§ **REQUIRED ACTION**: Compute how many lines in the records below contain the string "toolbar" and give that number without other output.
··· DATA RECORDS
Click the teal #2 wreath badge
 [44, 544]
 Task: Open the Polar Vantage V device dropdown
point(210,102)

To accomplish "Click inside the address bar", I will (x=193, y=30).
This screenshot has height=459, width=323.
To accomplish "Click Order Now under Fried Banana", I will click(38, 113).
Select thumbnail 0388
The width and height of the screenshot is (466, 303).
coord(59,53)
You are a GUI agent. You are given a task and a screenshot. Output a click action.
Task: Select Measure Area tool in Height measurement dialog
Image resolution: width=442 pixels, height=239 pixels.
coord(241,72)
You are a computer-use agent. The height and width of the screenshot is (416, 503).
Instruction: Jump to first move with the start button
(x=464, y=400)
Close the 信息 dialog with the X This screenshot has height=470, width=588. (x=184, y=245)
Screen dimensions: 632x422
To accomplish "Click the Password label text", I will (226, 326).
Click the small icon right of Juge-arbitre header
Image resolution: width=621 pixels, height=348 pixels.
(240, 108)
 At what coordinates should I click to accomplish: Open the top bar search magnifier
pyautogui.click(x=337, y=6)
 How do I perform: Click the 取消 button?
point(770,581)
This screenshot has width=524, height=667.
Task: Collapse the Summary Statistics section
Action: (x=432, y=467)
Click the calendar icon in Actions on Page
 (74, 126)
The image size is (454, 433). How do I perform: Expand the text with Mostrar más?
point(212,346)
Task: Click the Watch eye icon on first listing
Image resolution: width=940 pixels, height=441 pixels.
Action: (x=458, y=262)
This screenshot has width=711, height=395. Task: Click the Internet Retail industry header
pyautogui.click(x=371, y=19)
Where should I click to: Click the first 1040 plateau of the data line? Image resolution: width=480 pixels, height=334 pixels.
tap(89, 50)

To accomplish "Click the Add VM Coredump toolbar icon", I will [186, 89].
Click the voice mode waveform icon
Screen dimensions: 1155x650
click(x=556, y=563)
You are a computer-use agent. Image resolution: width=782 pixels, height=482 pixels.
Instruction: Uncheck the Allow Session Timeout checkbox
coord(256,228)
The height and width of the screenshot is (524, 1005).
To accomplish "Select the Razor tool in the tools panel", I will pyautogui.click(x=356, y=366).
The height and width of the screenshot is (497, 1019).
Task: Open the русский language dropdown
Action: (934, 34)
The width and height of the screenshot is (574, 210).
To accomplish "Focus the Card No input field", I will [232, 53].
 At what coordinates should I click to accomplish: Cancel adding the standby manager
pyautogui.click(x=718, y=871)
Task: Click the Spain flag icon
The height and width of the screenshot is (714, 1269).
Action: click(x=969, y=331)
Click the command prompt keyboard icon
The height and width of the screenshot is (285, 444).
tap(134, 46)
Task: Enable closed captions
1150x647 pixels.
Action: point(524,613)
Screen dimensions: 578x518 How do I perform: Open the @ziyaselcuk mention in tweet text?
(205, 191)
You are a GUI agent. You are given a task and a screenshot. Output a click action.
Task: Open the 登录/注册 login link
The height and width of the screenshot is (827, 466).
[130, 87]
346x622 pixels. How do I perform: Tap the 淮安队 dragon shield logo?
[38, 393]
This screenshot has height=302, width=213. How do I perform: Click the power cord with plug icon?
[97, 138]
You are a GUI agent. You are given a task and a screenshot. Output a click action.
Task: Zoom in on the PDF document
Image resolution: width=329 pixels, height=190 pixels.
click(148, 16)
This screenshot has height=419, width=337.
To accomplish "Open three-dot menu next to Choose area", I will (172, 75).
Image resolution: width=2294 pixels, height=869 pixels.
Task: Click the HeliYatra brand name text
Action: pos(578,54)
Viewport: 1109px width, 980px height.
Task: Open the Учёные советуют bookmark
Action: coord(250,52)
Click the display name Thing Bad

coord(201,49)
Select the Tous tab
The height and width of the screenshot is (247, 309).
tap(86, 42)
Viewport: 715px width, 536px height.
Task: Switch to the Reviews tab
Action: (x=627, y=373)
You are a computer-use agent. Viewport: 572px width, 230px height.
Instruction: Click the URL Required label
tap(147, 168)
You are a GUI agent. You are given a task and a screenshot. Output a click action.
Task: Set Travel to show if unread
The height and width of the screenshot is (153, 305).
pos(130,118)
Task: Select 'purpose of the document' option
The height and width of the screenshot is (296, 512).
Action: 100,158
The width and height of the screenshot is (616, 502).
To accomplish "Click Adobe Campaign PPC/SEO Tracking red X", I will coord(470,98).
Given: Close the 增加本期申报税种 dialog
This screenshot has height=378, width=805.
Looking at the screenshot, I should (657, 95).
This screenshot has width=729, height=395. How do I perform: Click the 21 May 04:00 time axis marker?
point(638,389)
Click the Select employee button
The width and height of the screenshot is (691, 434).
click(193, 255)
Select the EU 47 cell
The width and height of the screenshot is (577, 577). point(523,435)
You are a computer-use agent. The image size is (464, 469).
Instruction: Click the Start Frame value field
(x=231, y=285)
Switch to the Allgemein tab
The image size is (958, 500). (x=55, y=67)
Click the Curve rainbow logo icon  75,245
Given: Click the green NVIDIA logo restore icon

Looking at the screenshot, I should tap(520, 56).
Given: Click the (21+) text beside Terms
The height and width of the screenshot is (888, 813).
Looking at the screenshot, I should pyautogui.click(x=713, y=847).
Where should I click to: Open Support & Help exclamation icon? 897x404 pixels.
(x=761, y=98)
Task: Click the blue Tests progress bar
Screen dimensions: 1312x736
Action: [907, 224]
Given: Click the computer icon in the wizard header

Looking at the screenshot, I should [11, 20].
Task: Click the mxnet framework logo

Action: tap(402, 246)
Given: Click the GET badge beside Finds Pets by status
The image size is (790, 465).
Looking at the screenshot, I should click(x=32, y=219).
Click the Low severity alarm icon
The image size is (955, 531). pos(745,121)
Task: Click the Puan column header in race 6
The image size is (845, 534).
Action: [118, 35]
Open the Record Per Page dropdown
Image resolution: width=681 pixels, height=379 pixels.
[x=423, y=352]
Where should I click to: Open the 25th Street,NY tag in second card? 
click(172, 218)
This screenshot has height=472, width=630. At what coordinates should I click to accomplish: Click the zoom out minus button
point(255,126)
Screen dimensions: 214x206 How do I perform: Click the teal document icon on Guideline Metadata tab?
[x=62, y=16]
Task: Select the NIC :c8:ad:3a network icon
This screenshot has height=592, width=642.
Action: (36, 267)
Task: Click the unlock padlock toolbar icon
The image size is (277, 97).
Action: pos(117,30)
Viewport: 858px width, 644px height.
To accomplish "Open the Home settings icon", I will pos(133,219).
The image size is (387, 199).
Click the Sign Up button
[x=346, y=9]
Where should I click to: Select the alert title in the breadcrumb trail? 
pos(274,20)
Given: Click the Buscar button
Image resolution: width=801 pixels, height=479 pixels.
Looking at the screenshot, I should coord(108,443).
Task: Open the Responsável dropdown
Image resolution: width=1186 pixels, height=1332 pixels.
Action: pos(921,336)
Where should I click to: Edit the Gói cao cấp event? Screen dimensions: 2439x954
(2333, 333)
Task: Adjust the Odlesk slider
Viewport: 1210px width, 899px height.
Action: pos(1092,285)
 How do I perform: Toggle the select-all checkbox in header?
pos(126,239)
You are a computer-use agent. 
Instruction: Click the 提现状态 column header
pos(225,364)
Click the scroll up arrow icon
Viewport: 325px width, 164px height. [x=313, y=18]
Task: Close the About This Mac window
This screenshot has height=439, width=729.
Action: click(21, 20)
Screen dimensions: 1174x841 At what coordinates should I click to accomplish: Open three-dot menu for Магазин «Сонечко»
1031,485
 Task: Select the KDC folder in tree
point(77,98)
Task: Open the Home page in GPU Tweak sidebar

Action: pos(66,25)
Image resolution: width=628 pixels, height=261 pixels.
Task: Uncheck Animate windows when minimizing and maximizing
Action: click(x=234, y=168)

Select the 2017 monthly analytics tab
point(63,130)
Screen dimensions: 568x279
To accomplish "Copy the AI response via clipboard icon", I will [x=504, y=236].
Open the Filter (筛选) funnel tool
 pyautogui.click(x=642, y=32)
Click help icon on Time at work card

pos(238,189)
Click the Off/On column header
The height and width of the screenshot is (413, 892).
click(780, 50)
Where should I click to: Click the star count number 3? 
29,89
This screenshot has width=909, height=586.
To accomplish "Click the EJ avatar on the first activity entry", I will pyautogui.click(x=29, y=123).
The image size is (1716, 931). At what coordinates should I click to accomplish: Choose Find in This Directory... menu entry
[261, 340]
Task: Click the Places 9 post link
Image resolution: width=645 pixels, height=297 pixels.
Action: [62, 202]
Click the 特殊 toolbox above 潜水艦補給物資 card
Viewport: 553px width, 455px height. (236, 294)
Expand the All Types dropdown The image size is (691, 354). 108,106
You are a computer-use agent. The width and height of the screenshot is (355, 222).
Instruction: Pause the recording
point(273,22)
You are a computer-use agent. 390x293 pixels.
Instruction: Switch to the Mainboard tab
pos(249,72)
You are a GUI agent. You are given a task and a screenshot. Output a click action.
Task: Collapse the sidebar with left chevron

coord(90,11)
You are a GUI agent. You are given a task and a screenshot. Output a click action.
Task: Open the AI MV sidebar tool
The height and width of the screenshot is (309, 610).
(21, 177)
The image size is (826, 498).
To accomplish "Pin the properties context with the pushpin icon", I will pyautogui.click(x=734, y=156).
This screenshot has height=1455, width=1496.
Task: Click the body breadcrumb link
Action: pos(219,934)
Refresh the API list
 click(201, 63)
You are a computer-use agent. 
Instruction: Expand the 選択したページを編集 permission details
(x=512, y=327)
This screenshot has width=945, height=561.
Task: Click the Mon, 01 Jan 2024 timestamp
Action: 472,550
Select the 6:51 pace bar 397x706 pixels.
······
§ **ANSWER FOR THE TASK**: 2